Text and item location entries
-- Start --
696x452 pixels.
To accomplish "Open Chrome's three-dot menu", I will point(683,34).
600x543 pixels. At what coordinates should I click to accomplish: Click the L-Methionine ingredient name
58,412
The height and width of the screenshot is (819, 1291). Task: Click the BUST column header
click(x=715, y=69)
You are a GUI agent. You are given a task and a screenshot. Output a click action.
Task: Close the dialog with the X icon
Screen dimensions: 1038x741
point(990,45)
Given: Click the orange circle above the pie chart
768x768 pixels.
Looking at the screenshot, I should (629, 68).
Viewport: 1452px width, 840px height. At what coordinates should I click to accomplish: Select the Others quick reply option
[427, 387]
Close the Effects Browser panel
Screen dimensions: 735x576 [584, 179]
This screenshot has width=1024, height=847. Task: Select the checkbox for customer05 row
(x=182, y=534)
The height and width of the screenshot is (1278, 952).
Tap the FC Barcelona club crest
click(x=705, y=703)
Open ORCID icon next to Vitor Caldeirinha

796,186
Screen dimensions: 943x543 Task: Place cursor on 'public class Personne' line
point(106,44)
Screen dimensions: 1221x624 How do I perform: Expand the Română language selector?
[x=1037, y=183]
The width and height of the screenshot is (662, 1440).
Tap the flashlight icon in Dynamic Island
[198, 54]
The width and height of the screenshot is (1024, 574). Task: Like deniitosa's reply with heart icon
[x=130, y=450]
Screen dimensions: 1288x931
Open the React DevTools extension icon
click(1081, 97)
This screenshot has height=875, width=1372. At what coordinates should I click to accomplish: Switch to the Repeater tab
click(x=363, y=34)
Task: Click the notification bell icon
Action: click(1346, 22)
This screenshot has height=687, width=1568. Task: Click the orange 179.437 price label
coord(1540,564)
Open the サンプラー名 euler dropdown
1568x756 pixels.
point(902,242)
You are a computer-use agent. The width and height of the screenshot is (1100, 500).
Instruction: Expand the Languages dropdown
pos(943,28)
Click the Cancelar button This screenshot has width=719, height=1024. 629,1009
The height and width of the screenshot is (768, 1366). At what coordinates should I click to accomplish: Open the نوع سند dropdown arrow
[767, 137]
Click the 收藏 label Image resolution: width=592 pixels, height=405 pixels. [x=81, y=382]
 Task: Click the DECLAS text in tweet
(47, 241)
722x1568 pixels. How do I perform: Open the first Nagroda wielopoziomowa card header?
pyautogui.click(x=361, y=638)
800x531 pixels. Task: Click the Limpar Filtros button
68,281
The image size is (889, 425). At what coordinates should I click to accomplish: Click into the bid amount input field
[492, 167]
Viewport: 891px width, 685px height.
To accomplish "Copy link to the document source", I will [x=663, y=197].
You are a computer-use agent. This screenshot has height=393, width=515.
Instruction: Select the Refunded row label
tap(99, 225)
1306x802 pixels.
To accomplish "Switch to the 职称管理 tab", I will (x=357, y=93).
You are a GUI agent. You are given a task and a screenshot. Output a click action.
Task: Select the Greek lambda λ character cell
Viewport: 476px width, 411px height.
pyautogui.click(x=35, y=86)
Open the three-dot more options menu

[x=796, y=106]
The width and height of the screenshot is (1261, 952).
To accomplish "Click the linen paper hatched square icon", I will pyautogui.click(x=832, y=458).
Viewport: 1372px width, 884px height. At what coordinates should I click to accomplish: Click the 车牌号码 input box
-- End --
→ STATED GOAL
Please reproduce every line of the material above, word for word and without any changes.

→ ANSWER FOR THE TASK
696x452 pixels.
To accomplish "Open Chrome's three-dot menu", I will point(683,34).
600x543 pixels. At what coordinates should I click to accomplish: Click the L-Methionine ingredient name
58,412
The height and width of the screenshot is (819, 1291). Task: Click the BUST column header
click(x=715, y=69)
You are a GUI agent. You are given a task and a screenshot. Output a click action.
Task: Close the dialog with the X icon
Screen dimensions: 1038x741
point(990,45)
Given: Click the orange circle above the pie chart
768x768 pixels.
Looking at the screenshot, I should (629, 68).
Viewport: 1452px width, 840px height. At what coordinates should I click to accomplish: Select the Others quick reply option
[427, 387]
Close the Effects Browser panel
Screen dimensions: 735x576 [584, 179]
This screenshot has width=1024, height=847. Task: Select the checkbox for customer05 row
(x=182, y=534)
The height and width of the screenshot is (1278, 952).
Tap the FC Barcelona club crest
click(x=705, y=703)
Open ORCID icon next to Vitor Caldeirinha

796,186
Screen dimensions: 943x543 Task: Place cursor on 'public class Personne' line
point(106,44)
Screen dimensions: 1221x624 How do I perform: Expand the Română language selector?
[x=1037, y=183]
The width and height of the screenshot is (662, 1440).
Tap the flashlight icon in Dynamic Island
[198, 54]
The width and height of the screenshot is (1024, 574). Task: Like deniitosa's reply with heart icon
[x=130, y=450]
Screen dimensions: 1288x931
Open the React DevTools extension icon
click(1081, 97)
This screenshot has height=875, width=1372. At what coordinates should I click to accomplish: Switch to the Repeater tab
click(x=363, y=34)
Task: Click the notification bell icon
Action: click(1346, 22)
This screenshot has height=687, width=1568. Task: Click the orange 179.437 price label
coord(1540,564)
Open the サンプラー名 euler dropdown
1568x756 pixels.
point(902,242)
You are a computer-use agent. The width and height of the screenshot is (1100, 500).
Instruction: Expand the Languages dropdown
pos(943,28)
Click the Cancelar button This screenshot has width=719, height=1024. 629,1009
The height and width of the screenshot is (768, 1366). At what coordinates should I click to accomplish: Open the نوع سند dropdown arrow
[767, 137]
Click the 收藏 label Image resolution: width=592 pixels, height=405 pixels. [x=81, y=382]
 Task: Click the DECLAS text in tweet
(47, 241)
722x1568 pixels. How do I perform: Open the first Nagroda wielopoziomowa card header?
pyautogui.click(x=361, y=638)
800x531 pixels. Task: Click the Limpar Filtros button
68,281
The image size is (889, 425). At what coordinates should I click to accomplish: Click into the bid amount input field
[492, 167]
Viewport: 891px width, 685px height.
To accomplish "Copy link to the document source", I will [x=663, y=197].
You are a computer-use agent. This screenshot has height=393, width=515.
Instruction: Select the Refunded row label
tap(99, 225)
1306x802 pixels.
To accomplish "Switch to the 职称管理 tab", I will (x=357, y=93).
You are a GUI agent. You are given a task and a screenshot. Output a click action.
Task: Select the Greek lambda λ character cell
Viewport: 476px width, 411px height.
pyautogui.click(x=35, y=86)
Open the three-dot more options menu

[x=796, y=106]
The width and height of the screenshot is (1261, 952).
To accomplish "Click the linen paper hatched square icon", I will pyautogui.click(x=832, y=458).
Viewport: 1372px width, 884px height. At what coordinates should I click to accomplish: Click the 车牌号码 input box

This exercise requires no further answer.